M. le président. L’amendement n° 261 rectifié, présenté par Mme Schillinger, MM. Mohamed Soilihi et Bargeton, Mme Constant, MM. Buis, Yung et Théophile, Mme Cartron, MM. Patriat, Hassani, Marchand, Cazeau, Patient, Iacovelli, Gattolin, Karam, Rambaud, Haut et les membres du groupe La République En Marche, est ainsi libellé :
I. – Après l’alinéa 44
Insérer un alinéa ainsi rédigé :
« …) Une information relative à la nécessité pour les membres du couple ou la femme non mariée, dans l’intérêt supérieur de l’enfant, d’anticiper et de créer les conditions qui leur permettront d’informer l’enfant, avant sa majorité de ce qu’il est issu d’un don ;
II. – Après l’alinéa 45
Insérer un alinéa ainsi rédigé :
« 6° Informer verbalement les membres du couple ou la femme non mariée, dans l’intérêt supérieur de l’enfant de la nécessité d’anticiper et de créer les conditions qui leur permettront d’informer l’enfant, avant sa majorité de ce qu’il est issu d’un don.
III. – Alinéa 46
Remplacer la référence :
5°
par la référence :
6°
La parole est à Mme Patricia Schillinger.
Mme Patricia Schillinger.
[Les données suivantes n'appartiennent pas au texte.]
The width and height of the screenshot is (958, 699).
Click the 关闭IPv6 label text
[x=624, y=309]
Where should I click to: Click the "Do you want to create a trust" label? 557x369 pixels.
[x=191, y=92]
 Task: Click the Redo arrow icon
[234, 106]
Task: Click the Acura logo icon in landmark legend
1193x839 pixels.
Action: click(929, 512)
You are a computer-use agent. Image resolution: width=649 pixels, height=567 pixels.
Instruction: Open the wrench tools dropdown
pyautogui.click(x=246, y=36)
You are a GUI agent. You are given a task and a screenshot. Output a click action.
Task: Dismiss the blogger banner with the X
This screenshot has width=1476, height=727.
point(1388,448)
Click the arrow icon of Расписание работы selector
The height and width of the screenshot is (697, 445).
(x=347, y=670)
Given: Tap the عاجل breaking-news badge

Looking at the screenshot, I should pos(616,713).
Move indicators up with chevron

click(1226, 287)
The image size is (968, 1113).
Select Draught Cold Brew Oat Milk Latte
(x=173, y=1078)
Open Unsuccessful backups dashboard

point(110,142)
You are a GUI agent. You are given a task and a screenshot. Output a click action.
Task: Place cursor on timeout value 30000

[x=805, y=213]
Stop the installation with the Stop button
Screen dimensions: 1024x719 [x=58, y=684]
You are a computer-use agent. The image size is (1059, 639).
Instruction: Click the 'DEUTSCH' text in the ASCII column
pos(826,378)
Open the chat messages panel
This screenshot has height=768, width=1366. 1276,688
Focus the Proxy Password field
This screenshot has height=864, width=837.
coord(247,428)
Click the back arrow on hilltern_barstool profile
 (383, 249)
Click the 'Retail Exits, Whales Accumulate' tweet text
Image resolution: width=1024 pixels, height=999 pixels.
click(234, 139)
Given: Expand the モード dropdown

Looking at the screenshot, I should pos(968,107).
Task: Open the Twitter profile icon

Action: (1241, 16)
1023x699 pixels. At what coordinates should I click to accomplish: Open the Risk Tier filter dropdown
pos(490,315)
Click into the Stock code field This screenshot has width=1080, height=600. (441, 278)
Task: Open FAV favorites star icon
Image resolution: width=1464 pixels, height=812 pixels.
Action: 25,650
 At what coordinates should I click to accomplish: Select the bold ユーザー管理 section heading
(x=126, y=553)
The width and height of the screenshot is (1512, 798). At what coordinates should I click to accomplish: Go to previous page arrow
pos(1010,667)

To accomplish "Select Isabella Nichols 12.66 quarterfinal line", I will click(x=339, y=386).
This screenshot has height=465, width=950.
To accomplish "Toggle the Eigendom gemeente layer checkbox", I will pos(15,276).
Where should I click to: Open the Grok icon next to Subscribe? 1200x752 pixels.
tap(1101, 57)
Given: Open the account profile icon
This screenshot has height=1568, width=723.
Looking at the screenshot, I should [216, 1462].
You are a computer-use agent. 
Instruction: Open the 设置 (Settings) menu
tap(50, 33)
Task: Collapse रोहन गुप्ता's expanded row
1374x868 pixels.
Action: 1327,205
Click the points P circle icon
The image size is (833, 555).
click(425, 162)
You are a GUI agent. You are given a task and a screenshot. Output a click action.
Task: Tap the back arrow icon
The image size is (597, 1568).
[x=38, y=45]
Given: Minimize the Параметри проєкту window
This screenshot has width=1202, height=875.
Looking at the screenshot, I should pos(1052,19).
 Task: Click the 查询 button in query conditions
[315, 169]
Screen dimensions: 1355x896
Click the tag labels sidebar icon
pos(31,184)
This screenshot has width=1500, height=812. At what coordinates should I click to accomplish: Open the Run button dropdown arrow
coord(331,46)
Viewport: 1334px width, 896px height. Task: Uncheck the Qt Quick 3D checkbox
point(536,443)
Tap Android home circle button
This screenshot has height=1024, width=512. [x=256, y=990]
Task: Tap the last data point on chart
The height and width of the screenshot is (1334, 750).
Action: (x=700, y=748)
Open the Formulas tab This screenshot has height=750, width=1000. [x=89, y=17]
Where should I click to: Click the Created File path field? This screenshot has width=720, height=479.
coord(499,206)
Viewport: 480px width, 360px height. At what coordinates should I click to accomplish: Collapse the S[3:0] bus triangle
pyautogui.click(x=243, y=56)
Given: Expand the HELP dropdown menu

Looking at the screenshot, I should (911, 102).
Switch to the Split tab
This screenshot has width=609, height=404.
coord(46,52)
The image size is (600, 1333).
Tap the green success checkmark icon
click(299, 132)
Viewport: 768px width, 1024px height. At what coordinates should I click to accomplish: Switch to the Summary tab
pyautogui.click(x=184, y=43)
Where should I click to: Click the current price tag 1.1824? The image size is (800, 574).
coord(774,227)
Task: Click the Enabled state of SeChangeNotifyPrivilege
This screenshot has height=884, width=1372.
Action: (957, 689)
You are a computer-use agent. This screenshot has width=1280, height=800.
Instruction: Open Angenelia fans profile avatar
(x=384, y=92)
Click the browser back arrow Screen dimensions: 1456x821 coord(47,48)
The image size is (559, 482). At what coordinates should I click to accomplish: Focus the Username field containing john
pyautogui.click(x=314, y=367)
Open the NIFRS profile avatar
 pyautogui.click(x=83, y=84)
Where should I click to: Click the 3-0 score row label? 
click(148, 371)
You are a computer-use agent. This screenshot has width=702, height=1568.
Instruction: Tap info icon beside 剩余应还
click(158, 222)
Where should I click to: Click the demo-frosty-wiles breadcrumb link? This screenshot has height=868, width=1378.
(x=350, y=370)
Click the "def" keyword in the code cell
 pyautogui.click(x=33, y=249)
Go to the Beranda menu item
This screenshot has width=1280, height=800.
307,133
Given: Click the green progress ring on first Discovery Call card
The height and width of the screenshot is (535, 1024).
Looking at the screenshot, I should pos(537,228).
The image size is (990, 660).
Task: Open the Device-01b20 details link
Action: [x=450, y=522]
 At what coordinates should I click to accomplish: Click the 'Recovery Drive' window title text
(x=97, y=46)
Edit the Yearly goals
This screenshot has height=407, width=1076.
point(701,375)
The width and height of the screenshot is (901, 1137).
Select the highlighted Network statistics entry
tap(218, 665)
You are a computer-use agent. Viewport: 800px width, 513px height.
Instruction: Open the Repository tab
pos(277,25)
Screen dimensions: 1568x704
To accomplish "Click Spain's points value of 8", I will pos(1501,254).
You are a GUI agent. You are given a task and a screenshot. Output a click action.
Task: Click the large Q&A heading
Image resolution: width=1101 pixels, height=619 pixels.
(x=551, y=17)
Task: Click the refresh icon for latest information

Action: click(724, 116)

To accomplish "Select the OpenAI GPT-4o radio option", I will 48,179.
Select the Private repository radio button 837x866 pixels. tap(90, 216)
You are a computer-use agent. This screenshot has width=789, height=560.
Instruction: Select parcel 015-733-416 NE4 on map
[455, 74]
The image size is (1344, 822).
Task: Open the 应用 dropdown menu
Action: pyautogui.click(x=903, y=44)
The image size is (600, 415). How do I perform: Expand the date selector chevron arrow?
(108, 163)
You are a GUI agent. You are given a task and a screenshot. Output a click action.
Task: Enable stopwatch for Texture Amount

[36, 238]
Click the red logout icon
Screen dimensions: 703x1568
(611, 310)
Dans l’intérêt de l’enfant, le Gouvernement a entendu faciliter, par ce projet de loi, l’accès aux origines. En effet, la démarche, très personnelle, de recherche des origines ne saurait voir sa légitimité mise en cause. On peut même estimer que la loi doit l’accompagner.
Pour un enfant, le fait de savoir qu’il est issu d’un don constitue un préalable logique à la recherche des origines que lui seul décidera ensuite, à sa majorité, d’entreprendre ou non. Les associations d’enfants nés de dons de gamètes l’expriment bien : dans l’intérêt de l’enfant, il est important que ce dernier soit informé avant même sa majorité de son mode de conception.
C’est pourquoi nous proposons que les parents soient sensibilisés à cette question, dans le cadre de leur parcours d’AMP. Il s’agirait d’inscrire dans le dossier guide remis par le médecin aux couples ou aux femmes seules des éléments quant à la nécessité d’anticiper et, ce faisant, de créer des conditions permettant de faire savoir à l’enfant, avant sa majorité, qu’il est issu d’un don. Cette mention écrite serait renforcée par une information orale.
M. le président. Quel est l’avis de la commission spéciale ?
Mme Muriel Jourda, rapporteur. La commission a supprimé cette mention, qui ne paraît pas très normative et qui, de surcroît, est ambiguë : il s’agit d’inciter les parents à informer l’enfant « avant sa majorité ». En lisant cette formule, plusieurs personnes avaient compris que l’on proposait de lui donner cette information à la veille de ses 18 ans. Or, sauf erreur de ma part, ce n’est pas l’intention des auteurs de cette disposition, et ce n’est en aucun cas ce qu’il convient de faire : le secret de la conception doit être levé relativement tôt.
En conséquence, la commission émet un avis défavorable sur cet amendement.
M. le président. Quel est l’avis du Gouvernement ?
Mme Agnès Buzyn, ministre. Eu égard à la construction de l’enfant, le projet de loi initial relevait la nécessité, pour les parents, de dire à leurs enfants qu’ils sont issus d’un don. Pour autant, je suis défavorable à cet amendement, qui vise à rendre cette information obligatoire – cela ne nous semble ni faisable ni souhaitable.